Other countries have their own proprietary networks, like England, which offers same-day service, and Mexico, where payments can be settled in minutes. ACH, too, has plans for an eventual real-time platform. But on a global scale, the closed nature of each country’s respective network means that financial intermediaries and workarounds are required to connect these fragmented markets.

Internationally, interbank transactions are predominantly communicated via the SWIFT network. But SWIFT is merely a messaging service—meaning that if the banks don’t hold matching accounts in both regions, settlement time can exceed 2-3 business days (also taking into account varying time zones and regulatory policies). This is especially problematic for lesser-developed markets with poorly-defined payment pathways, necessitating convoluted routes and middlemen, further adding to time and cost.

4. Why do we voluntarily provide complete strangers access to our personal finances?

Whether it’s dining out or shopping online, we are, according to Andreessen, frolicking with total strangers without a condom—and without a hint of hesitation. In bitcoin terms, it’s the equivalent of giving out your private key. We’ve been conditioned to accept as normal what’s wildly unsafe—both for the sake of convenience and the lack of a better option. While your waiter will happily accept cash, your favorite Amazon retailer isn’t nearly as flexible.

That we don’t explicitly see the cost of fraud likely adds to our nonchalance. But while consumers feel protected, merchants take a hardy beating—about $190 billion a year and growing. Far from irrelevant, those losses are implicitly accounted for in the MSRP of our goods and services.

Invented decades before the Web, credit cards weren’t designed with digital in mind.
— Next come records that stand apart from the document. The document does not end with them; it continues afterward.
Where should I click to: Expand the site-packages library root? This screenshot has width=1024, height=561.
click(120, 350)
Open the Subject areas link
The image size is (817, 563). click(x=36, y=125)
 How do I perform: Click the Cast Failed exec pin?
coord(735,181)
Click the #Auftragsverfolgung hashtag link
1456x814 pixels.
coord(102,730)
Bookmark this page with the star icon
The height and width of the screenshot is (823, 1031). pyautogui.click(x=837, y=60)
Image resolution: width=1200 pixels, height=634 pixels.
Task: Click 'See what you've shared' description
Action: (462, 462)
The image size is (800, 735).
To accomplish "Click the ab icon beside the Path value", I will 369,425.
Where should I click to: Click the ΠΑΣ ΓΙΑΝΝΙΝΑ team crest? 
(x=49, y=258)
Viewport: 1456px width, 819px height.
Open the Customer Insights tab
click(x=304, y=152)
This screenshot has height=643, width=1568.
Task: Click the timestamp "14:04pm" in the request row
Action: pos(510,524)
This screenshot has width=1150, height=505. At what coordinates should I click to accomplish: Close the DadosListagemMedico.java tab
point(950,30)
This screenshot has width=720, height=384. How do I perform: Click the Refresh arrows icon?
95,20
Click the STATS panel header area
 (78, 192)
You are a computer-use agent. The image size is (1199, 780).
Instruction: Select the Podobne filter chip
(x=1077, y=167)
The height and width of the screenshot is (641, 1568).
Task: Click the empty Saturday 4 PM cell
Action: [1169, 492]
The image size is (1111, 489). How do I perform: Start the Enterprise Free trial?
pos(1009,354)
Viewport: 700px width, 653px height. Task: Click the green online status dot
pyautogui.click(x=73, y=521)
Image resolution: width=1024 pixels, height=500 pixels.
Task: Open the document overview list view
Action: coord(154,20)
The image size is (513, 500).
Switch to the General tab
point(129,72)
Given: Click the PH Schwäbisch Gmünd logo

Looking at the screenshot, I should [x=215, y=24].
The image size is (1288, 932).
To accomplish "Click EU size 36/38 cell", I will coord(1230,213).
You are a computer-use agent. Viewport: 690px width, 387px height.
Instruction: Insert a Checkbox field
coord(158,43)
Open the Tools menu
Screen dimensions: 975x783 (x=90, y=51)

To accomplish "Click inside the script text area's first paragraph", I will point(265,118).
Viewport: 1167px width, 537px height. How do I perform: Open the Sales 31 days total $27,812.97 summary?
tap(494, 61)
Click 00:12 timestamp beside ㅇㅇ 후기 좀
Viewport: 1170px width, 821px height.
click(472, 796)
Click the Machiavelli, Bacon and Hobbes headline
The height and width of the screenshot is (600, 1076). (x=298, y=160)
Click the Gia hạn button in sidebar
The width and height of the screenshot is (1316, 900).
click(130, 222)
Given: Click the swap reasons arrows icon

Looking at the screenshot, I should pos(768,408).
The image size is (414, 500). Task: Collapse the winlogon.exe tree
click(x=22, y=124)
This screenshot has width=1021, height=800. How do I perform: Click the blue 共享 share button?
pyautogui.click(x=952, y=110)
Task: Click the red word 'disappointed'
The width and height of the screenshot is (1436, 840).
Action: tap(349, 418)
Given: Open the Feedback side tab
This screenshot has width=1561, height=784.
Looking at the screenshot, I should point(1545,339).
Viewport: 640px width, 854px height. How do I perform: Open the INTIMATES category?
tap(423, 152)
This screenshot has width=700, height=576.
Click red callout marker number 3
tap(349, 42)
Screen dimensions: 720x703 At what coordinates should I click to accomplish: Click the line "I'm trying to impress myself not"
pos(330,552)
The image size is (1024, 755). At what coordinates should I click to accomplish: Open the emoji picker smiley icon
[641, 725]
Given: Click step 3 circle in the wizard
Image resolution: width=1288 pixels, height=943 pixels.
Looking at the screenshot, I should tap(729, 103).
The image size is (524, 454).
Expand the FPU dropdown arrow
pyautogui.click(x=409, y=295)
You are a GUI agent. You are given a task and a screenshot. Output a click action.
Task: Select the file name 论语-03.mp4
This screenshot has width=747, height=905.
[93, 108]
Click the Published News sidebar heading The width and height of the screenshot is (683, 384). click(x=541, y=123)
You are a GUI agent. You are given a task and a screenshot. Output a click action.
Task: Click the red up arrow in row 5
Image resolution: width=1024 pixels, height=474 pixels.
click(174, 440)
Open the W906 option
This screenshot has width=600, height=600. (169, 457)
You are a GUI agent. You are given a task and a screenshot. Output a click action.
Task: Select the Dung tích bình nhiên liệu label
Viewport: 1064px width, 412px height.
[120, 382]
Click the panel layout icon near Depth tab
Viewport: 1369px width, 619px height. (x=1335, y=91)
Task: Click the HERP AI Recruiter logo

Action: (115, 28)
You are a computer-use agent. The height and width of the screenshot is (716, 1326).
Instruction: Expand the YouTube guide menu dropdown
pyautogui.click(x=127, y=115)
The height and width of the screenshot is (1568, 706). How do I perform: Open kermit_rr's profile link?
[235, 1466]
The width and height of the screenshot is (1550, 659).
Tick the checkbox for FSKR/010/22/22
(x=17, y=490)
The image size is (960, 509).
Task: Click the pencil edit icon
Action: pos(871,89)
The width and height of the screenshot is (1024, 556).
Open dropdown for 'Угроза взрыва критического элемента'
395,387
To accommodate their technological limitations, we expose ourselves to a persistent vulnerability. As fundamentally flawed solution, their ubiquitous use isn’t just questionable, it’s downright reckless. The recent Target hack that exposed 40 million credit card numbers was yet another extravagant reminder of this fact—our ongoing love affair with plastic is easy, profitable pickings for even moderately resourceful scammers.

5. Why do we still use cash (and coins)? 

Whether for its tradition and history, properties of anonymity, or that classic, visceral feeling of security and ownership that a stack of fresh Benjamins elicits—cash is still king, responsible for 85 percent of retail transactions globally.

But our preference for paper (and semi-precious metals) comes with a price. Both pennies and nickels cost $100 million more to make than they’re worth, and the US could save $150 billion every year if we bucked cash entirely. (Incidentally, a digital solution would also provide central bankers a more efficient and robust toolkit regarding monetary policy—without having to worry about issues like zero or negative interest rates).

Plus, money in the classic sense readily enables criminal activity—whether it’s money laundering or counterfeiting (one of North Korea’s more profitable pastimes). And from a practical perspective, it’s incompatible with cyberspace—where 92 percent of money now lives worldwide. By most accounts, cash is better suited in our history books than our wallets.